Dai miei sogni. Fin da piccolo mi svegliavo in piena notte e vicino al mio letto vedevo una donna con le sembianze di mia madre. Poi svaniva. Quando chiudevo gli occhi camminavo in una Torino ombrosa, dove i luoghi si mescolavano e io venivo proiettato da una piazza all’altra. Ho unito queste mie suggestioni alla grande passione per il cinema di Dario Argento. A casa mia i suoi film erano quasi un tabù: non se ne poteva parlare. Mia madre era terrorizzata dalle sue vicende. Onirica è metacinema, fa riferimento ai capolavori di Argento con uno sguardo personale. Non si tratta di remake, perché c’è un’idea forte alla base. Chi prova a rivisitare il lavoro degli altri non può perdere la propria inventiva. Il mio è un omaggio.

Che cosa la colpisce del cinema di Dario Argento?

Come disse Lucio Fulci in una delle sue ultime interviste: “La paura che mette in scena Dario Argento è qualcosa che ha a che fare con i sogni”. Lo spettatore non si sente mai veramente terrorizzato, perché è tutto portato all’estremo. I suoi sono brividi che divertono.

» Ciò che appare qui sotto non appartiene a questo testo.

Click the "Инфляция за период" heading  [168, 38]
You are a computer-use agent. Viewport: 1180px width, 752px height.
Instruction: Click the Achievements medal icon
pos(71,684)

Ha mai conosciuto Argento?

Quando sono andato a vedere Profondo Rosso al cinema, restaurato in 4k, lui era seduto vicino a me. È stata una grande emozione. Gli ho chiesto di firmarmi il bluray del film al buio. È stato molto disponibile.

Questo è il suo primo lungometraggio. Che cosa si prova all’esordio dietro la macchina da presa?

È strano. Avrebbe dovuto terrorizzarmi, perché il salto da un cortometraggio è grande. Ma la mia forza sono statigli attori, che sul set diventano la tua famiglia. Il dialogo è molto importante, come la passione.

Qual è stata la sua prima inquadratura in Onirica?

La Fontana del Po di notte, in Piazza CLN a Torino. Onirica è un giallo sulle orme del maestro del brivido italiano. L’horror non conosce crisi perché consente ai giovani registi di reinventarsi. Il pubblico si diverte esorcizzando le proprie paure, e i cineasti non devono prendersi troppo sul serio. In fondo è tutto un gioco.

Dario Argento ha detto più volte che i film sono frutto dei suoi incubi. Invece come prendono vita le sue storie?

Principalmente dalla realtà, sono un grande osservatore. Mi piace guardare le persone, studiarle e fantasticare. Poi naturalmente anche i sogni sono molto importanti, perché racchiudono il nostro inconscio.

Che cos’è per lei il cinema?

Una luce di speranza. Ti consente di staccare la spina dal tuo quotidiano e di concentrarti sulle vite degli altri. Alimenta il nostro immaginario, e poi magari ci fa riflettere sulla nostra esistenza.